Work task: Each entry must be copied exactly, without omission.

The input:
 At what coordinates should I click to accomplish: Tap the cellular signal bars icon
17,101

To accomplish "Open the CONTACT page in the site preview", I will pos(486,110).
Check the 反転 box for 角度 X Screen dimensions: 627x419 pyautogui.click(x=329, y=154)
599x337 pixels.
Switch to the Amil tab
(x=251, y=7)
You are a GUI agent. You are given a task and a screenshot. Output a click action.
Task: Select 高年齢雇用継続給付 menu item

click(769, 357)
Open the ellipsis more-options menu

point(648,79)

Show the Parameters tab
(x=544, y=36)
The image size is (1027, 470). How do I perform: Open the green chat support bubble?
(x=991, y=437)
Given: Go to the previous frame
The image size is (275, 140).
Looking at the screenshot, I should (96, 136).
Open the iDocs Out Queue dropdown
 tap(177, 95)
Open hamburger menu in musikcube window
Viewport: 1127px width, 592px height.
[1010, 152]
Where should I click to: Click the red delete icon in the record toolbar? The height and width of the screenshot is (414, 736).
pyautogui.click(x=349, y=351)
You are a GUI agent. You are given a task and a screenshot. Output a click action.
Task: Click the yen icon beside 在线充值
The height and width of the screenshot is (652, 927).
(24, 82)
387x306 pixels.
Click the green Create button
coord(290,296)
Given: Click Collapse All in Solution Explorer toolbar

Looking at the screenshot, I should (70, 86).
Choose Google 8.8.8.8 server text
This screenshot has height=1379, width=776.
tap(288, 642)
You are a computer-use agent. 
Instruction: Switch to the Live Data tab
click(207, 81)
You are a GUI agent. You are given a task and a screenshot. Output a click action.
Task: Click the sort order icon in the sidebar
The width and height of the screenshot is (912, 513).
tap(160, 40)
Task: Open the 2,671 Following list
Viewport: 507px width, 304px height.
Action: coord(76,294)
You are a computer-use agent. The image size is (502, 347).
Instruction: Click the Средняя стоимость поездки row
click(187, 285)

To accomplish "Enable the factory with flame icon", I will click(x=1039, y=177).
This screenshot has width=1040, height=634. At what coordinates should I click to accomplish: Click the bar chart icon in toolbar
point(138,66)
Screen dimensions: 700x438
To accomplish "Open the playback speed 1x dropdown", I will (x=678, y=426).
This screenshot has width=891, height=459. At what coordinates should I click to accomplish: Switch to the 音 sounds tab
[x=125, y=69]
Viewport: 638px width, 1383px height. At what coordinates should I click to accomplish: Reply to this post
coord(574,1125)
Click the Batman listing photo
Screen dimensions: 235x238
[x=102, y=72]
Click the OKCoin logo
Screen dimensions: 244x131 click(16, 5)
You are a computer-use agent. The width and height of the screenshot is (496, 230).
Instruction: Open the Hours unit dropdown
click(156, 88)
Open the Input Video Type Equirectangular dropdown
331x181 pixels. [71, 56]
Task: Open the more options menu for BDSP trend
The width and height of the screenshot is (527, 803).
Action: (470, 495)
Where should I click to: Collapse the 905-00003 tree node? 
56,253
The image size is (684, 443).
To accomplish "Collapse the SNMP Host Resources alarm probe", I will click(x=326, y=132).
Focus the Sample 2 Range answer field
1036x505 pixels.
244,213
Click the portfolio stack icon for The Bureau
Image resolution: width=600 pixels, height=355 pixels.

The completed task:
 At what coordinates should I click to accomplish: Tap the cellular signal bars icon
17,101

To accomplish "Open the CONTACT page in the site preview", I will pos(486,110).
Check the 反転 box for 角度 X Screen dimensions: 627x419 pyautogui.click(x=329, y=154)
599x337 pixels.
Switch to the Amil tab
(x=251, y=7)
You are a GUI agent. You are given a task and a screenshot. Output a click action.
Task: Select 高年齢雇用継続給付 menu item

click(769, 357)
Open the ellipsis more-options menu

point(648,79)

Show the Parameters tab
(x=544, y=36)
The image size is (1027, 470). How do I perform: Open the green chat support bubble?
(x=991, y=437)
Given: Go to the previous frame
The image size is (275, 140).
Looking at the screenshot, I should (96, 136).
Open the iDocs Out Queue dropdown
 tap(177, 95)
Open hamburger menu in musikcube window
Viewport: 1127px width, 592px height.
[1010, 152]
Where should I click to: Click the red delete icon in the record toolbar? The height and width of the screenshot is (414, 736).
pyautogui.click(x=349, y=351)
You are a GUI agent. You are given a task and a screenshot. Output a click action.
Task: Click the yen icon beside 在线充值
The height and width of the screenshot is (652, 927).
(24, 82)
387x306 pixels.
Click the green Create button
coord(290,296)
Given: Click Collapse All in Solution Explorer toolbar

Looking at the screenshot, I should (70, 86).
Choose Google 8.8.8.8 server text
This screenshot has height=1379, width=776.
tap(288, 642)
You are a computer-use agent. 
Instruction: Switch to the Live Data tab
click(207, 81)
You are a GUI agent. You are given a task and a screenshot. Output a click action.
Task: Click the sort order icon in the sidebar
The width and height of the screenshot is (912, 513).
tap(160, 40)
Task: Open the 2,671 Following list
Viewport: 507px width, 304px height.
Action: coord(76,294)
You are a computer-use agent. The image size is (502, 347).
Instruction: Click the Средняя стоимость поездки row
click(187, 285)

To accomplish "Enable the factory with flame icon", I will click(x=1039, y=177).
This screenshot has width=1040, height=634. At what coordinates should I click to accomplish: Click the bar chart icon in toolbar
point(138,66)
Screen dimensions: 700x438
To accomplish "Open the playback speed 1x dropdown", I will (x=678, y=426).
This screenshot has width=891, height=459. At what coordinates should I click to accomplish: Switch to the 音 sounds tab
[x=125, y=69]
Viewport: 638px width, 1383px height. At what coordinates should I click to accomplish: Reply to this post
coord(574,1125)
Click the Batman listing photo
Screen dimensions: 235x238
[x=102, y=72]
Click the OKCoin logo
Screen dimensions: 244x131 click(16, 5)
You are a computer-use agent. The width and height of the screenshot is (496, 230).
Instruction: Open the Hours unit dropdown
click(156, 88)
Open the Input Video Type Equirectangular dropdown
331x181 pixels. [71, 56]
Task: Open the more options menu for BDSP trend
The width and height of the screenshot is (527, 803).
Action: (470, 495)
Where should I click to: Collapse the 905-00003 tree node? 
56,253
The image size is (684, 443).
To accomplish "Collapse the SNMP Host Resources alarm probe", I will click(x=326, y=132).
Focus the Sample 2 Range answer field
1036x505 pixels.
244,213
Click the portfolio stack icon for The Bureau
Image resolution: width=600 pixels, height=355 pixels.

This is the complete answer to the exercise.